— Instructions for the task —
Leaving out the images, return the data below exactly as it is written.

====

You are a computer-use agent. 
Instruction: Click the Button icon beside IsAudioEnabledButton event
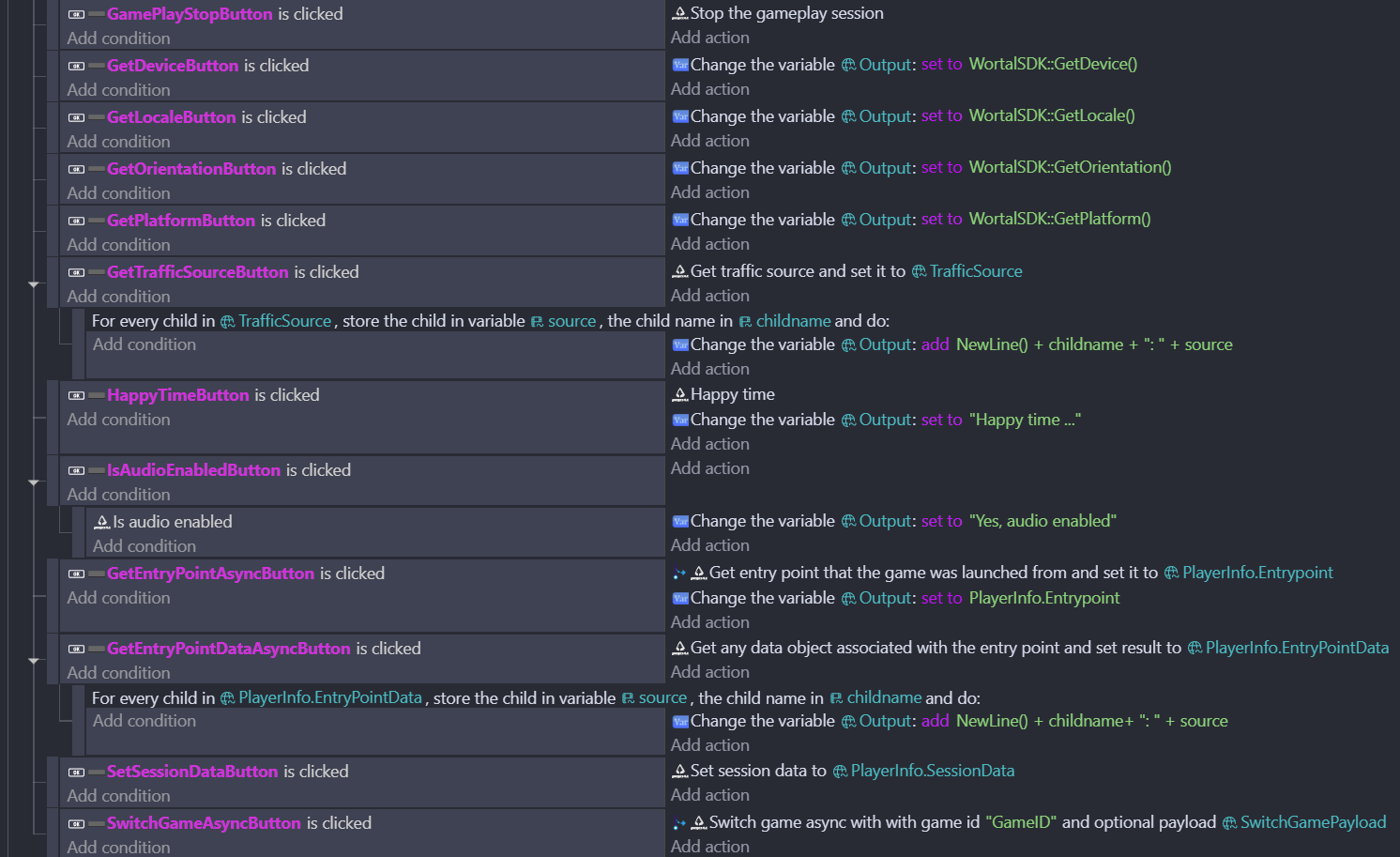pyautogui.click(x=76, y=469)
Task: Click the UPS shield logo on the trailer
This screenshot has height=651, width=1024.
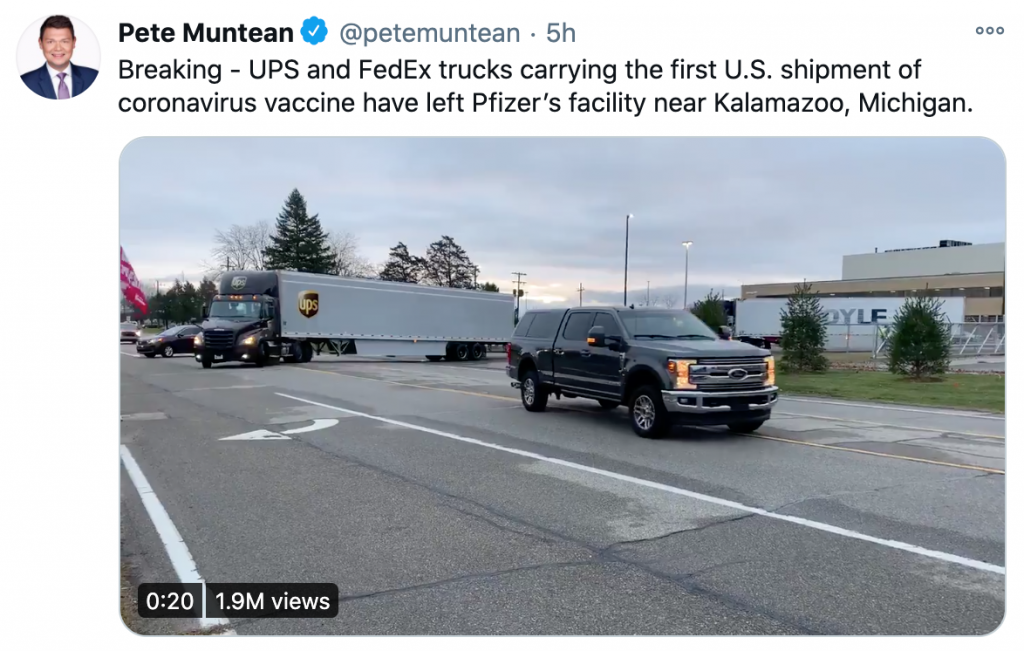Action: coord(309,304)
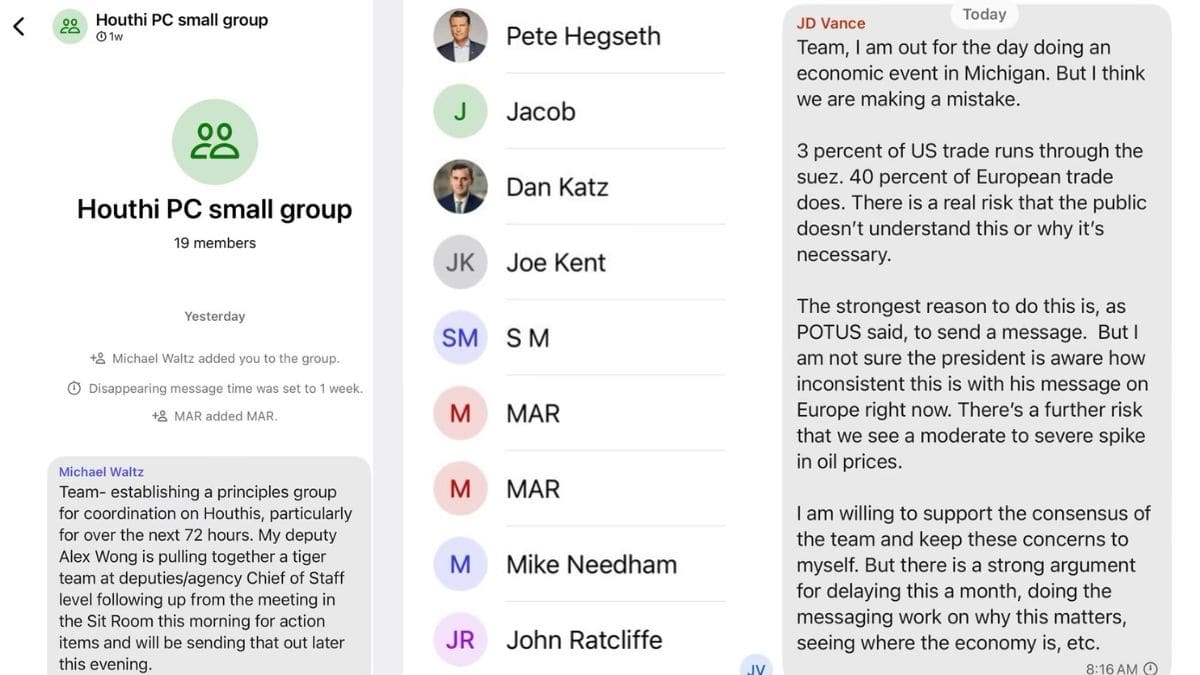Viewport: 1200px width, 675px height.
Task: Open Mike Needham's contact entry
Action: tap(591, 564)
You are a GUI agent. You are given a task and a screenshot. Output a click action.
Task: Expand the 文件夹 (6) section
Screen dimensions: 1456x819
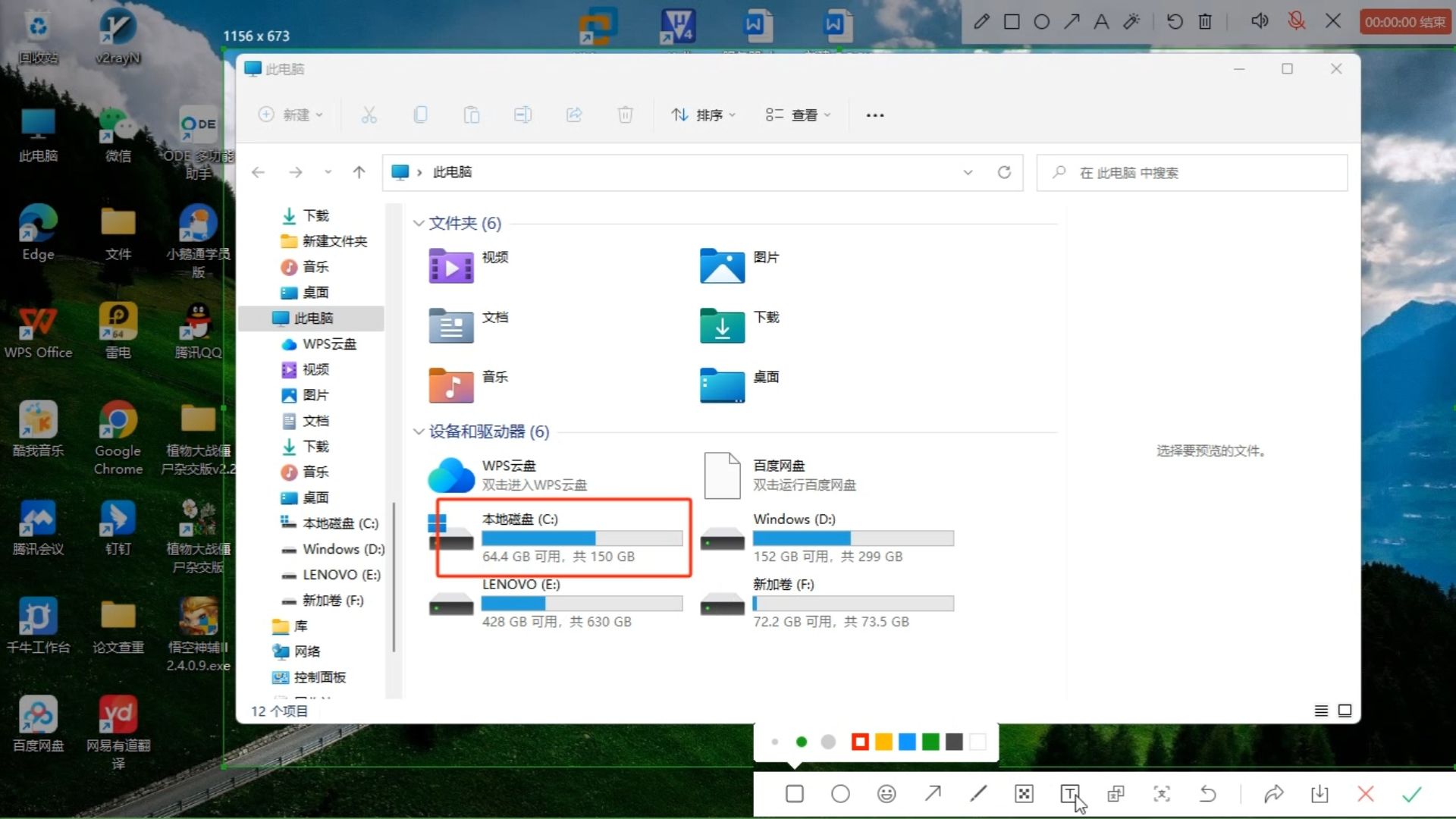(x=418, y=222)
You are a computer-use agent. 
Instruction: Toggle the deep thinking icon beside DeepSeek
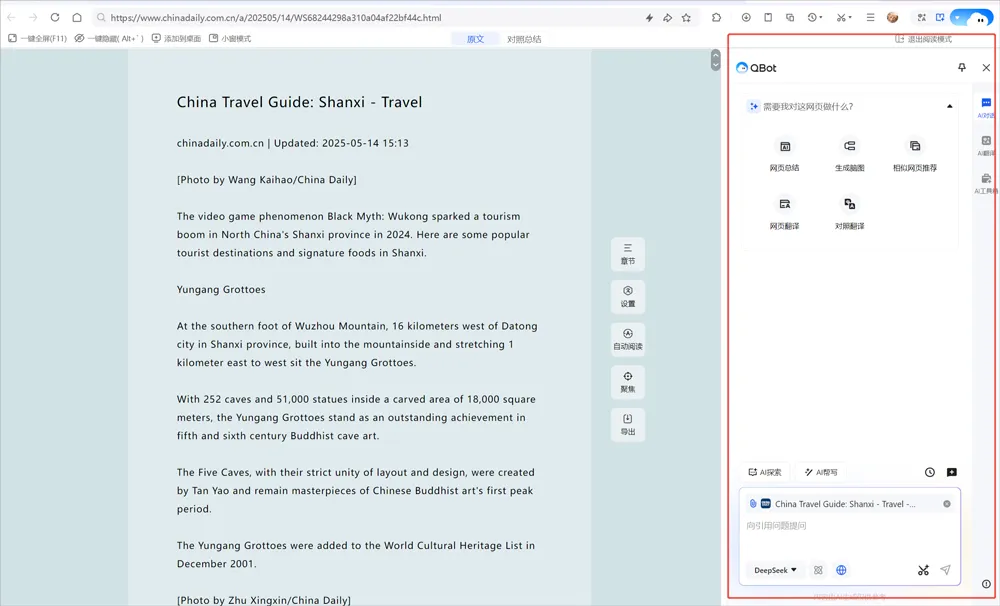point(818,570)
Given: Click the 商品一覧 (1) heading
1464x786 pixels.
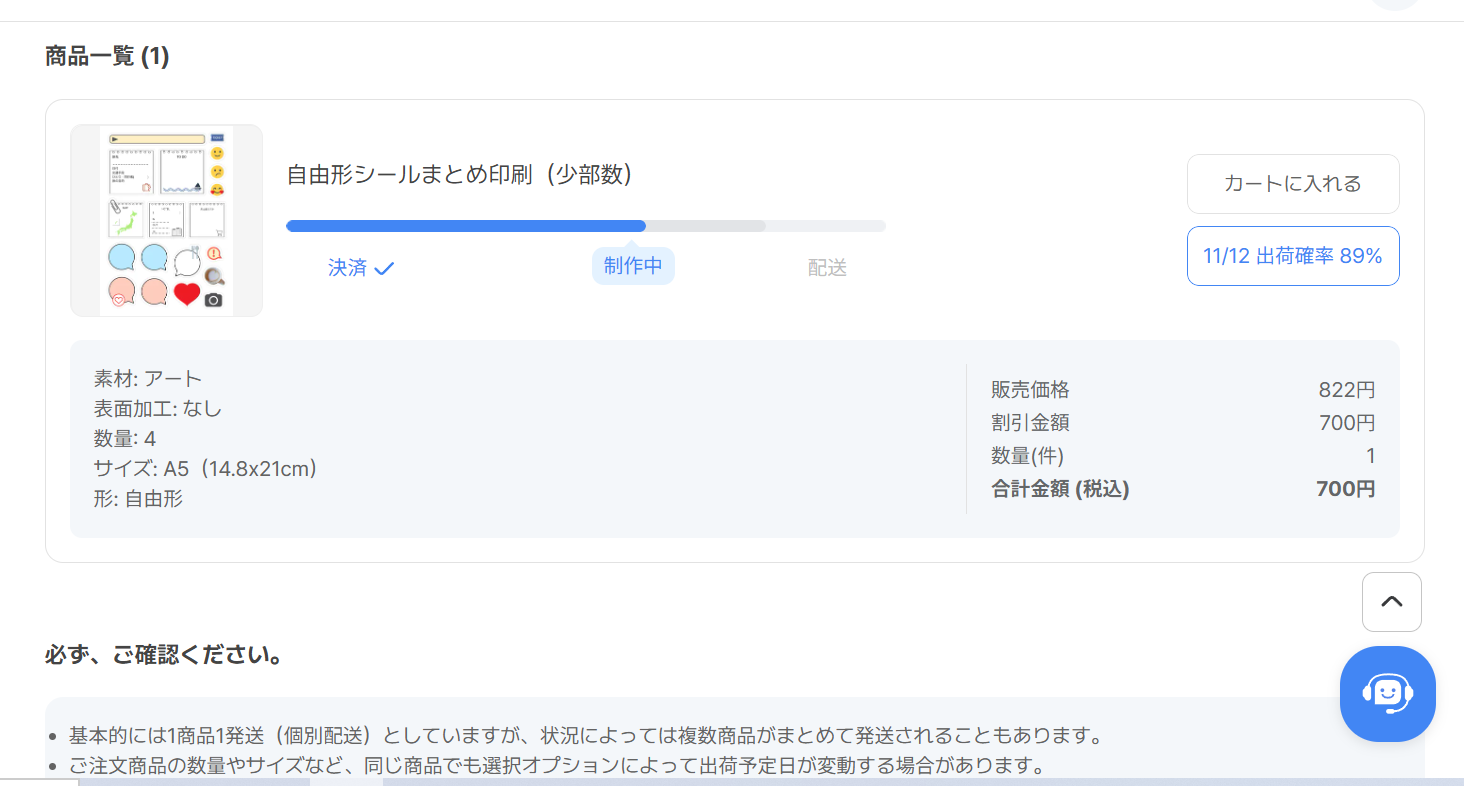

====

— Exercise result —
You are a computer-use agent. 
Instruction: Click the Button icon beside IsAudioEnabledButton event
pyautogui.click(x=76, y=469)
Task: Click the UPS shield logo on the trailer
This screenshot has height=651, width=1024.
Action: coord(309,304)
Viewport: 1200px width, 675px height.
Task: Open Mike Needham's contact entry
Action: tap(591, 564)
You are a GUI agent. You are given a task and a screenshot. Output a click action.
Task: Expand the 文件夹 (6) section
Screen dimensions: 1456x819
(x=418, y=222)
You are a computer-use agent. 
Instruction: Toggle the deep thinking icon beside DeepSeek
point(818,570)
Given: Click the 商品一覧 (1) heading
1464x786 pixels.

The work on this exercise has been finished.